Ich hab' den Affentanz mit der Videokamera festgehalten. Kann nur sagen, dass es ein Erlebnis war, dass ich nie vergessen werde. Und André haben wir es alle ganz besonders gegönnt, da er wirklich von nichts anderem geredet hat als vom Heilbutt. Er hat sein Material und seine Angelei von vorne bis hinten nur darauf ausgerichtet und hat nie, wirklich nie, die Hoffnung und den Glauben verloren. Und dann wird er kurz vor Ende der Reise mit soner Kirsche belohnt. Wahnsinn! Da kann man nur dankbar sein, dabeigewesen zu sein.

Beste Grüße,
Georg


----------



## Jirko (1. Juli 2007)

*AW: der heili aus island, kurzer film aus den isländischen nachrichten*

nabend georg #h

nen herzliches willkommen hier im anglerboard... hoffe, du nimmt auch weiterhin hier aktiv am forenleben teil  #6


> Und André haben wir es alle ganz besonders gegönnt, da er wirklich von nichts anderem geredet hat als vom Heilbutt. Er hat sein Material und seine Angelei von vorne bis hinten nur darauf ausgerichtet und hat nie, wirklich nie, die Hoffnung und den Glauben verloren. Und dann wird er kurz vor Ende der Reise mit soner Kirsche belohnt...

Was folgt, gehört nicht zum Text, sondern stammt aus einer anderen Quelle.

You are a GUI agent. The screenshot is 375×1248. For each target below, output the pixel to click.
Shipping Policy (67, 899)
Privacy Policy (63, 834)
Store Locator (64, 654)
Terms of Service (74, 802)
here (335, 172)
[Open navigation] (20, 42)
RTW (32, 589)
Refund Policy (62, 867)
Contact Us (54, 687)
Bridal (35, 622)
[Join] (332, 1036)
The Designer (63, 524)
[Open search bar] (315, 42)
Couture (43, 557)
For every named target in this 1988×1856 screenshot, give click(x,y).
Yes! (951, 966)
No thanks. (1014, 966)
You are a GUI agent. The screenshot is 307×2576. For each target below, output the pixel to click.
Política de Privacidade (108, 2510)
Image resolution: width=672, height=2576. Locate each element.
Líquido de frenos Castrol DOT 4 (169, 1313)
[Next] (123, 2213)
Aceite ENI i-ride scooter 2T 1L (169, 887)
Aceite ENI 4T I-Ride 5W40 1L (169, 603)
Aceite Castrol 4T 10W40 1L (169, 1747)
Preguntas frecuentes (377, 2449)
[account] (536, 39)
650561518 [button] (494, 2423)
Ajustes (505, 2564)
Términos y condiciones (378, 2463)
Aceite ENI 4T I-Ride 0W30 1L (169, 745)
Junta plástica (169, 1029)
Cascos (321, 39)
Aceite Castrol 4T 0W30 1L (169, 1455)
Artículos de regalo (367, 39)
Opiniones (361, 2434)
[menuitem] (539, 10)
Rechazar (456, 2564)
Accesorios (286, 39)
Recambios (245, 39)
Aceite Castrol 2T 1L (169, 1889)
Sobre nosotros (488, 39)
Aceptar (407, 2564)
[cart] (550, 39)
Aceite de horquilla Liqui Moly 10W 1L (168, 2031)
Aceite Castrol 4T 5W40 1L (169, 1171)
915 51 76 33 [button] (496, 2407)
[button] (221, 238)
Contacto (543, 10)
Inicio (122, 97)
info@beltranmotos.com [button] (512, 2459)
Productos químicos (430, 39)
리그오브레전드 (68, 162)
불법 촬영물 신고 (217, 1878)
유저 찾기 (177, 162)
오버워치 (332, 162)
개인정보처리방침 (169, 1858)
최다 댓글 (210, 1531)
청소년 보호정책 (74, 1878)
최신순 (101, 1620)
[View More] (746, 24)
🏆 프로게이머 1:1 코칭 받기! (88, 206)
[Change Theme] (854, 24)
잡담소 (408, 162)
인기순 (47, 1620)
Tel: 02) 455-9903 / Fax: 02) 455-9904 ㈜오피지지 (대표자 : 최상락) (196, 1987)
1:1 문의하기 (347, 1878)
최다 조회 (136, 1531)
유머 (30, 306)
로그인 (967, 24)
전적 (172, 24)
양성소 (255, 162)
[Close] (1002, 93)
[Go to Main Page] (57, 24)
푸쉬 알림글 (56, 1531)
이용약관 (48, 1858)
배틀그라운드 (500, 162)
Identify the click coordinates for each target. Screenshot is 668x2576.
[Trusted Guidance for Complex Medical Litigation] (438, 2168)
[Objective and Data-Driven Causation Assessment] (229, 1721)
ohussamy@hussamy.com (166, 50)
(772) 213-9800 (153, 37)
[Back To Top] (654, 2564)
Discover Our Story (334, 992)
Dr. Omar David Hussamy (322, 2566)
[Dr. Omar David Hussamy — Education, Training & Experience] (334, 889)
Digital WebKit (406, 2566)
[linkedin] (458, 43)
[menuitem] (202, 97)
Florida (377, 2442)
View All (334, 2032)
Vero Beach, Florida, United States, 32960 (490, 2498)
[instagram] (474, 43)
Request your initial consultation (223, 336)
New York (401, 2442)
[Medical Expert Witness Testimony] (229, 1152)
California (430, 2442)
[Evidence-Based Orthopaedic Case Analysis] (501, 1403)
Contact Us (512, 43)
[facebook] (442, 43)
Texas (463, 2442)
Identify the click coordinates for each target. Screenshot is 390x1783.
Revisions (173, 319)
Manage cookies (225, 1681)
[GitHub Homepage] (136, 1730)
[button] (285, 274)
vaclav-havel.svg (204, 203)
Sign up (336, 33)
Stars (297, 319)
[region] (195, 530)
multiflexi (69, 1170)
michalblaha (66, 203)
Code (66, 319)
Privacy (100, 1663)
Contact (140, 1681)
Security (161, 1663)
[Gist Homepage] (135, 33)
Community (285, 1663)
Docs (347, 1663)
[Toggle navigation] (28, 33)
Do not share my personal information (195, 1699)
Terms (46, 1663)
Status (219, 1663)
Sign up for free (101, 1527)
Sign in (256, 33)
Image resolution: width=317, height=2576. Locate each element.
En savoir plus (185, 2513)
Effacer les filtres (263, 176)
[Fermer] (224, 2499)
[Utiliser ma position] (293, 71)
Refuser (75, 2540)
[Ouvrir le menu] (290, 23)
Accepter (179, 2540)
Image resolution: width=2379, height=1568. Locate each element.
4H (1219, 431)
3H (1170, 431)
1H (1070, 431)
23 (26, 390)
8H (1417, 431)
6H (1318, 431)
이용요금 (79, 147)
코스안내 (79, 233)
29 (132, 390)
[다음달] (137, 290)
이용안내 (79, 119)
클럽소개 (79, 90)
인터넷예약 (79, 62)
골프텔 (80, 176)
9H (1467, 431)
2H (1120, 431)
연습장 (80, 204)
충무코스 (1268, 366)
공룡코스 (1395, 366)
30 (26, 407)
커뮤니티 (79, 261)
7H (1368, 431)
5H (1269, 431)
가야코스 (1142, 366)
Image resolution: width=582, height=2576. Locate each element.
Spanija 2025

kurz & knaggig = vollblutangler - that´s it  #6 #h


----------



## Ossipeter (2. Juli 2007)

*AW: der heili aus island, kurzer film aus den isländischen nachrichten*

Hallo Georg,
willkommen im Board. Das war sicher ein Erlebnis fürs Leben!#6
Was hatte André denn für eine Rolle drauf? Da muss ja die Bremse mächtig geheult haben:vik:


----------



## Uwe Pein (16. Juli 2008)

*AW: der heili aus island, kurzer film aus den isländischen nachrichten*



becko schrieb:


> Hallo,
> 
> bin ganz neu hier!
> Nur leider kann ich denn Film nicht sehen! Hatt jemand ein Tipp?
> ...



na wie war es, müsstet hoffentlich gesund wieder zu Hause angekommen sein.Wir fahren ab dem 19.08.2008 nach Island.Sudavik ist das Ziel. Gibt es was ausergewöhnliches was man unbedingt mit nehmen muss und jetzt noch garnicht dran denkt? Gibt es dort viele Hänger oder reißt man viel ab. Mit was für Gewichten wird dort geangelt? Wie stark sollte die geflochtene Schnur sein, u.s.w. Bin für alle Tipps dankbar.

Gruß uwe


----------